Stored items:
==*==

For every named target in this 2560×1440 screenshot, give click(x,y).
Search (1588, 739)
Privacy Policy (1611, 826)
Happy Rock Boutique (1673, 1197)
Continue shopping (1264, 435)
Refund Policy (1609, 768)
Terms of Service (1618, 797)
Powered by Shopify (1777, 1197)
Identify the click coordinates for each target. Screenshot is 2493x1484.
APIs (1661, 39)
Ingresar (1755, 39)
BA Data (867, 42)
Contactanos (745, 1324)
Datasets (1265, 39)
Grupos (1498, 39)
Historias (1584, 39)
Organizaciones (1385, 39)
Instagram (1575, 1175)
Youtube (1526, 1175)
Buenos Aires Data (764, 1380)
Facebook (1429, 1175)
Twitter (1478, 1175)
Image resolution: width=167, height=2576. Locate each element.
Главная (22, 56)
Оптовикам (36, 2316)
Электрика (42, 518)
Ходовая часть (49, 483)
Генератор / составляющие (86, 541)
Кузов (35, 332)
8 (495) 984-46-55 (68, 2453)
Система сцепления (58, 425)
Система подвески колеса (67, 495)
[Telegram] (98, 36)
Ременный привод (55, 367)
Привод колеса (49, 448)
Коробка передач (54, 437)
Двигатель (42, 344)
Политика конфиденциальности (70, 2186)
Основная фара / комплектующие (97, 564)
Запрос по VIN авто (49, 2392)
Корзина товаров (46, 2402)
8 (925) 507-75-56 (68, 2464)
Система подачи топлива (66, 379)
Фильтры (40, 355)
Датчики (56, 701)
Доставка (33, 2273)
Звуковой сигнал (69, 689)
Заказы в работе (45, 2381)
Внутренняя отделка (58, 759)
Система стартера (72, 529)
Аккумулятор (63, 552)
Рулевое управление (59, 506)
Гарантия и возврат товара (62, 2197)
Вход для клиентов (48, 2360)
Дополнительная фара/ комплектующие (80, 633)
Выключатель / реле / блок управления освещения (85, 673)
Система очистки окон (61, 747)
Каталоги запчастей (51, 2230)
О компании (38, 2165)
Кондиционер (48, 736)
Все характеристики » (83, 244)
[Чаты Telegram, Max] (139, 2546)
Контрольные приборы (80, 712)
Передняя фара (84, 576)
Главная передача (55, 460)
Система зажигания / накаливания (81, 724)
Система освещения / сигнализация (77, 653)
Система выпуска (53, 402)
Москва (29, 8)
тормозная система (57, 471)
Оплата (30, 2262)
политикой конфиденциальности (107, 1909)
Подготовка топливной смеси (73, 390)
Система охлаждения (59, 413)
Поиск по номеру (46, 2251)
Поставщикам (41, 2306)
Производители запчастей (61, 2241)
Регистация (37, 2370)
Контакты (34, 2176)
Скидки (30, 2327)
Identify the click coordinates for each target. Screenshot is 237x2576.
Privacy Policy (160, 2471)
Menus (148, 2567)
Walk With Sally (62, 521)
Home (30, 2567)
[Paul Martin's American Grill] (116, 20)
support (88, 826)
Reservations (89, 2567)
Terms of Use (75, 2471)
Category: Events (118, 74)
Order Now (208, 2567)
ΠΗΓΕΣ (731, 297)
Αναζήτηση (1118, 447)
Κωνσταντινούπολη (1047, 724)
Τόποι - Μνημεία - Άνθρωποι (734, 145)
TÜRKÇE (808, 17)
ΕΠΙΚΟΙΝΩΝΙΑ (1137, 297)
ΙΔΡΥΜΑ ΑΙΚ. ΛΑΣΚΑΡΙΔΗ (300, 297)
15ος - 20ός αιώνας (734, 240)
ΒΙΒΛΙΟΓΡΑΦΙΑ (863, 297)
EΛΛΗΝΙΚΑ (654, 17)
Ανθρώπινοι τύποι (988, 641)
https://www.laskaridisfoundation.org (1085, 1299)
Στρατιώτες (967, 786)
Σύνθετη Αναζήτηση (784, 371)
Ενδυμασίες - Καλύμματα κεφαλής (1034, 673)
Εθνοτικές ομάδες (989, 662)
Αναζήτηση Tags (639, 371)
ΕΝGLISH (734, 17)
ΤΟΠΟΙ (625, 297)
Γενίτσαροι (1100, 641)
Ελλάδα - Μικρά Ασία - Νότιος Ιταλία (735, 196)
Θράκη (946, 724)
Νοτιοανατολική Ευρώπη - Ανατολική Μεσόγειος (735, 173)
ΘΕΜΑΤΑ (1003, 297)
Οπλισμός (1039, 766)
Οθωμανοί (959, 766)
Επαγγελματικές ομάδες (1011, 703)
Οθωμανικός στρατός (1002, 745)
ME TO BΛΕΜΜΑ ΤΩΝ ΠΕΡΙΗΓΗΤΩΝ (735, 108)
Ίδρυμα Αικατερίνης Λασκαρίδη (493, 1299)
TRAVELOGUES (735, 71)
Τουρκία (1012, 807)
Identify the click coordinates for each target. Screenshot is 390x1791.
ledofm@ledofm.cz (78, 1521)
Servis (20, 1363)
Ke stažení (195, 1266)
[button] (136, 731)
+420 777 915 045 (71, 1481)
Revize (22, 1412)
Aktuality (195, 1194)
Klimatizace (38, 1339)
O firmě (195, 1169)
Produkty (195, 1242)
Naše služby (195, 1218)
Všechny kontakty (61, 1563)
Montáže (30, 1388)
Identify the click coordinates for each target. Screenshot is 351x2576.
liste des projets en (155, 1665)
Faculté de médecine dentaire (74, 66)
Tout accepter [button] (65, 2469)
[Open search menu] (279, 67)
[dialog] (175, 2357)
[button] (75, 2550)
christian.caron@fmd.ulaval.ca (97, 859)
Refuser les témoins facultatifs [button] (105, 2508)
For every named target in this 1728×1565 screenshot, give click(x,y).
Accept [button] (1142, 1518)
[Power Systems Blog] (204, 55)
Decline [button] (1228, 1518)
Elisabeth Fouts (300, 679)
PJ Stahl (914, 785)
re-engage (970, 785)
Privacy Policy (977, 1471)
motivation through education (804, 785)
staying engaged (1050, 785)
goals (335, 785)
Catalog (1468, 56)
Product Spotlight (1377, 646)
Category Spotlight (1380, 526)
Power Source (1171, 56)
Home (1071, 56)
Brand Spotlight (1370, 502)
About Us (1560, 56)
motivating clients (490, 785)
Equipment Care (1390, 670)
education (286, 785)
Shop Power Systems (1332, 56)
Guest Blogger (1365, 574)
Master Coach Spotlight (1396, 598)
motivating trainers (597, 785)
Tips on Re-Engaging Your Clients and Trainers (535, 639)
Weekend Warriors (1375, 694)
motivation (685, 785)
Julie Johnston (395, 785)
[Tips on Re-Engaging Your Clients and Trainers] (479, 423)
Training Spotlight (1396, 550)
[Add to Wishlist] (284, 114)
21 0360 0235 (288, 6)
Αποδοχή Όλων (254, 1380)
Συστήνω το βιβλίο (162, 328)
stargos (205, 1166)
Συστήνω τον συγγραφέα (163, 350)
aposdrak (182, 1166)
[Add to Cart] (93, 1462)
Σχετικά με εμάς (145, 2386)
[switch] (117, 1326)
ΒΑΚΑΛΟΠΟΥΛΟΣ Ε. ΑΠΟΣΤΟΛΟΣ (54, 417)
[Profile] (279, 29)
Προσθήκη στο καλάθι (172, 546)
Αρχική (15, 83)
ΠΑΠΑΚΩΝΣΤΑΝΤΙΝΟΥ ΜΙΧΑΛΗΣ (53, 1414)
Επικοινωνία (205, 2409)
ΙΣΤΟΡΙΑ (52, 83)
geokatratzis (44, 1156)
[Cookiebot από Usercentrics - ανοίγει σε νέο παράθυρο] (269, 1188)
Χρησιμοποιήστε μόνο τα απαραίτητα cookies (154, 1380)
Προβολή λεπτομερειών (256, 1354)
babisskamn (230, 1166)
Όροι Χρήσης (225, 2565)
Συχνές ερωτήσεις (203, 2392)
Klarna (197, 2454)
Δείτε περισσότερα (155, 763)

==*==

Task statement: The required output is the stretch of entries above from the line containing "APIs (1661, 39)" through the line containing "8 (925) 507-75-56 (68, 2464)", reproduced exactly.

Solution for this exercise:
APIs (1661, 39)
Ingresar (1755, 39)
BA Data (867, 42)
Contactanos (745, 1324)
Datasets (1265, 39)
Grupos (1498, 39)
Historias (1584, 39)
Organizaciones (1385, 39)
Instagram (1575, 1175)
Youtube (1526, 1175)
Buenos Aires Data (764, 1380)
Facebook (1429, 1175)
Twitter (1478, 1175)
Image resolution: width=167, height=2576. Locate each element.
Главная (22, 56)
Оптовикам (36, 2316)
Электрика (42, 518)
Ходовая часть (49, 483)
Генератор / составляющие (86, 541)
Кузов (35, 332)
8 (495) 984-46-55 (68, 2453)
Система сцепления (58, 425)
Система подвески колеса (67, 495)
[Telegram] (98, 36)
Ременный привод (55, 367)
Привод колеса (49, 448)
Коробка передач (54, 437)
Двигатель (42, 344)
Политика конфиденциальности (70, 2186)
Основная фара / комплектующие (97, 564)
Запрос по VIN авто (49, 2392)
Корзина товаров (46, 2402)
8 (925) 507-75-56 (68, 2464)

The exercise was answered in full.